If you were to ask a Christian Scientist if he ever becomes intoxicated, he would undoubtedly answer with a vigorous No. A Christian Scientist knows that to indulge in intoxicating drinks would be inconsistent with the teachings of his religion. It would bind him to materiality and prevent him from demonstrating Christian Science.
There is a less obvious kind of intoxication, however, that needs to be seen and guarded against. This is the intoxication induced by animal magnetism, the name used in Christian Science to cover evil of all kinds. After speaking of the confusing and destructive effects of this supposed evil power, Mrs. Eddy says: "Other minds are made dormant by it, and the victim is in a state of semi-individuality, with a mental haziness which admits of no intellectual culture or spiritual growth. The state induced by this secret evil influence is a species of intoxication, in which the victim is led to believe and do what he would never, otherwise, think or do voluntarily."The First Church of Christ, Scientist, and Miscellany, pp. 211, 212;
This species of intoxication may evidence itself to the Christian Scientist in many forms.
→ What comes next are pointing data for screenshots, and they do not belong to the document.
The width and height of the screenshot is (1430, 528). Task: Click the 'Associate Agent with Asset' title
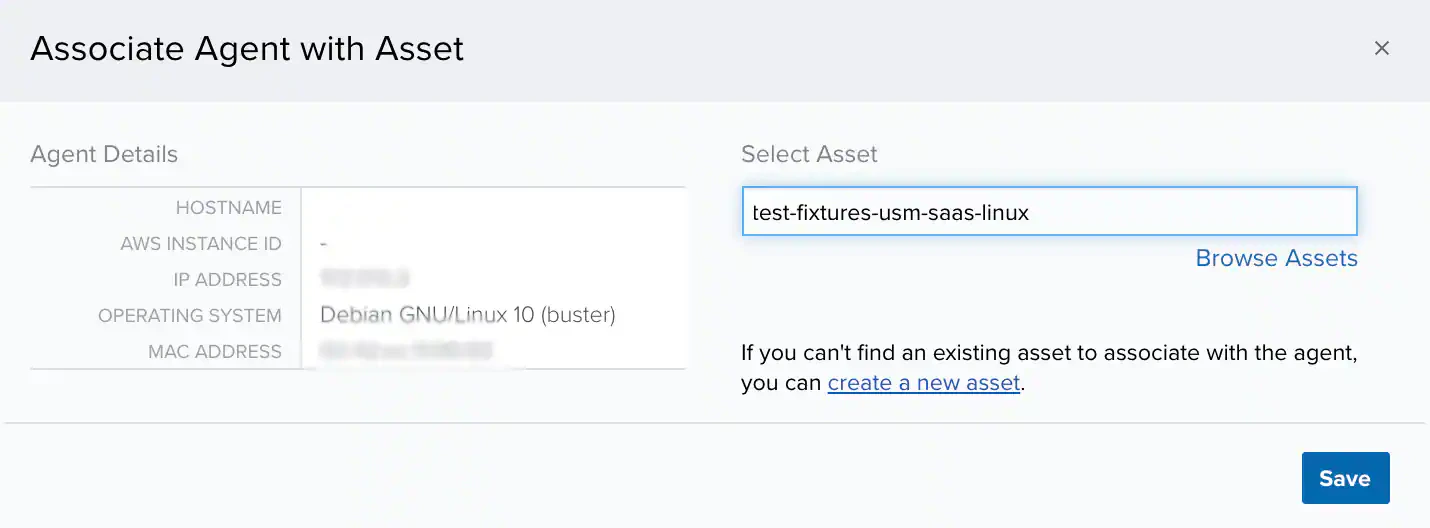pos(247,48)
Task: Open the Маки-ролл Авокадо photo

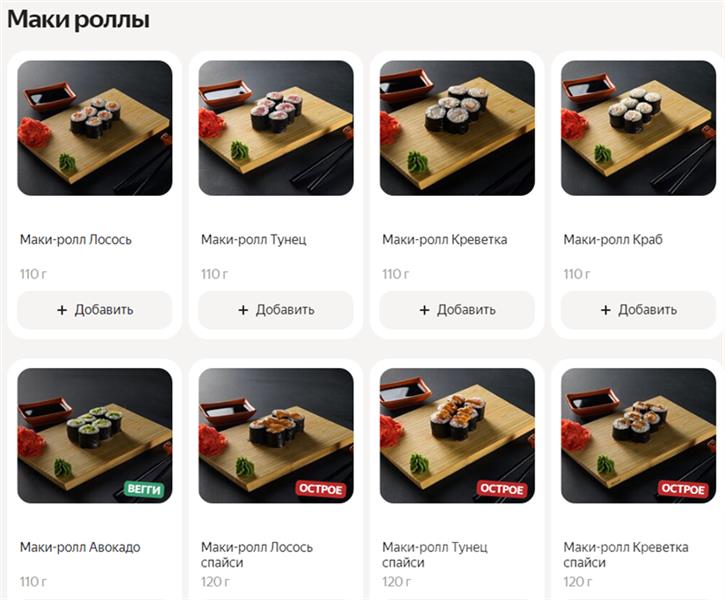Action: (95, 435)
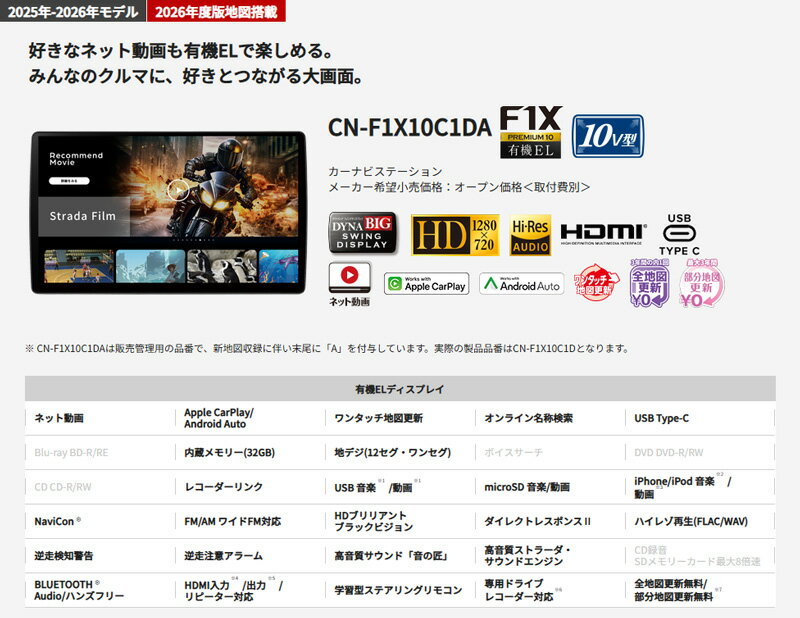Click the ワンタッチ地図更新 round badge
The width and height of the screenshot is (800, 618).
click(x=596, y=284)
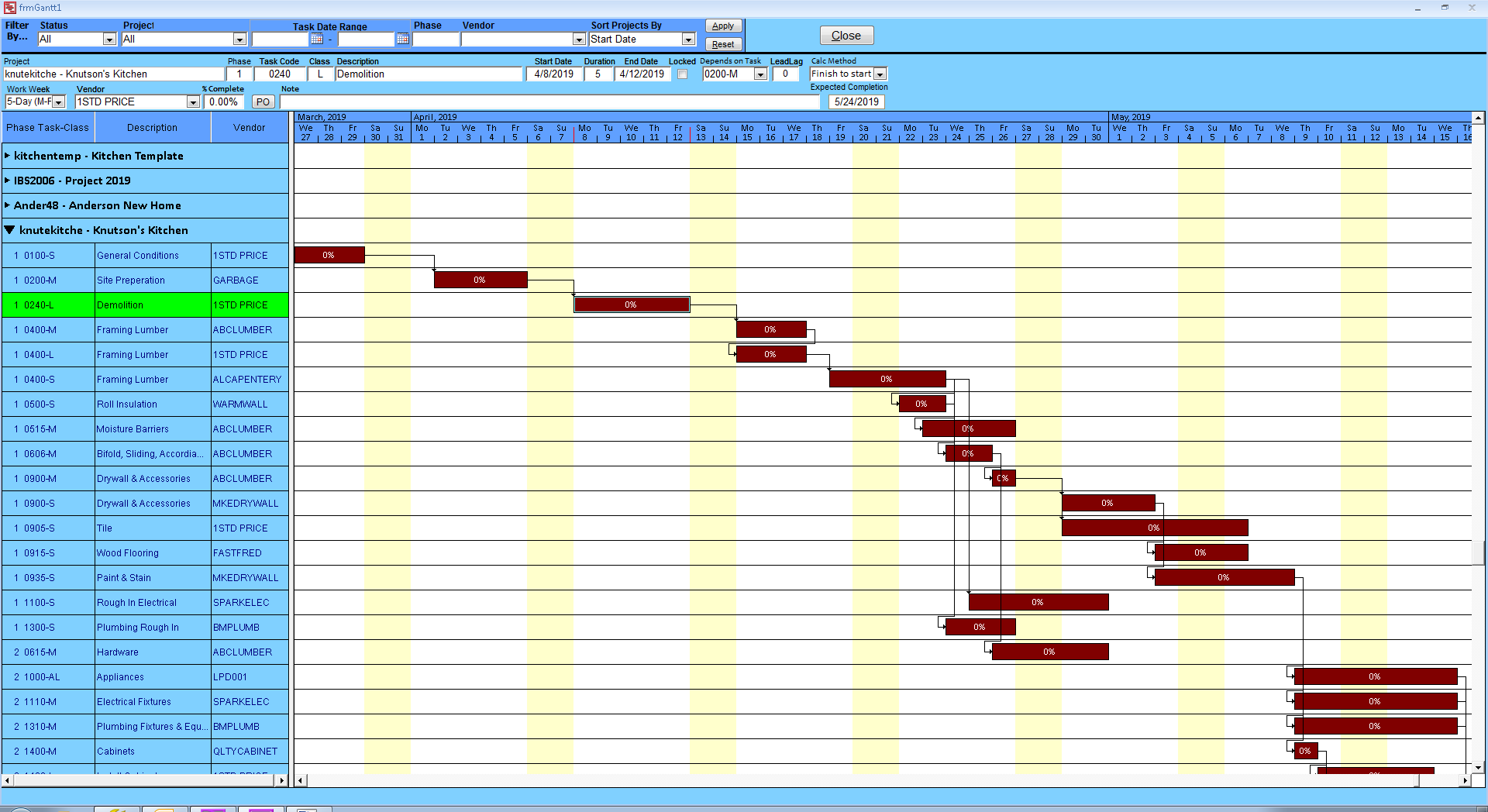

It may induce him to neglect church attendance and church activity, cause him to be apathetic in doing daily prayerful metaphysical work, lull him into reading the Lesson-Sermon routinely or ritualistically, or entice him into devoting more time to social and worldly activities than to consecration to God. It may suggest to him that medical aid is on a par with or even superior to the healing Christ. It may engender factions and disagreements among church members and encourage them to worship materiality rather than spirituality. All of these are instances of a mental haziness that causes one to drift sleepily along, wondering all the while why life seems so unsatisfactory. Certainly such states admit "of no intellectual culture or spiritual growth."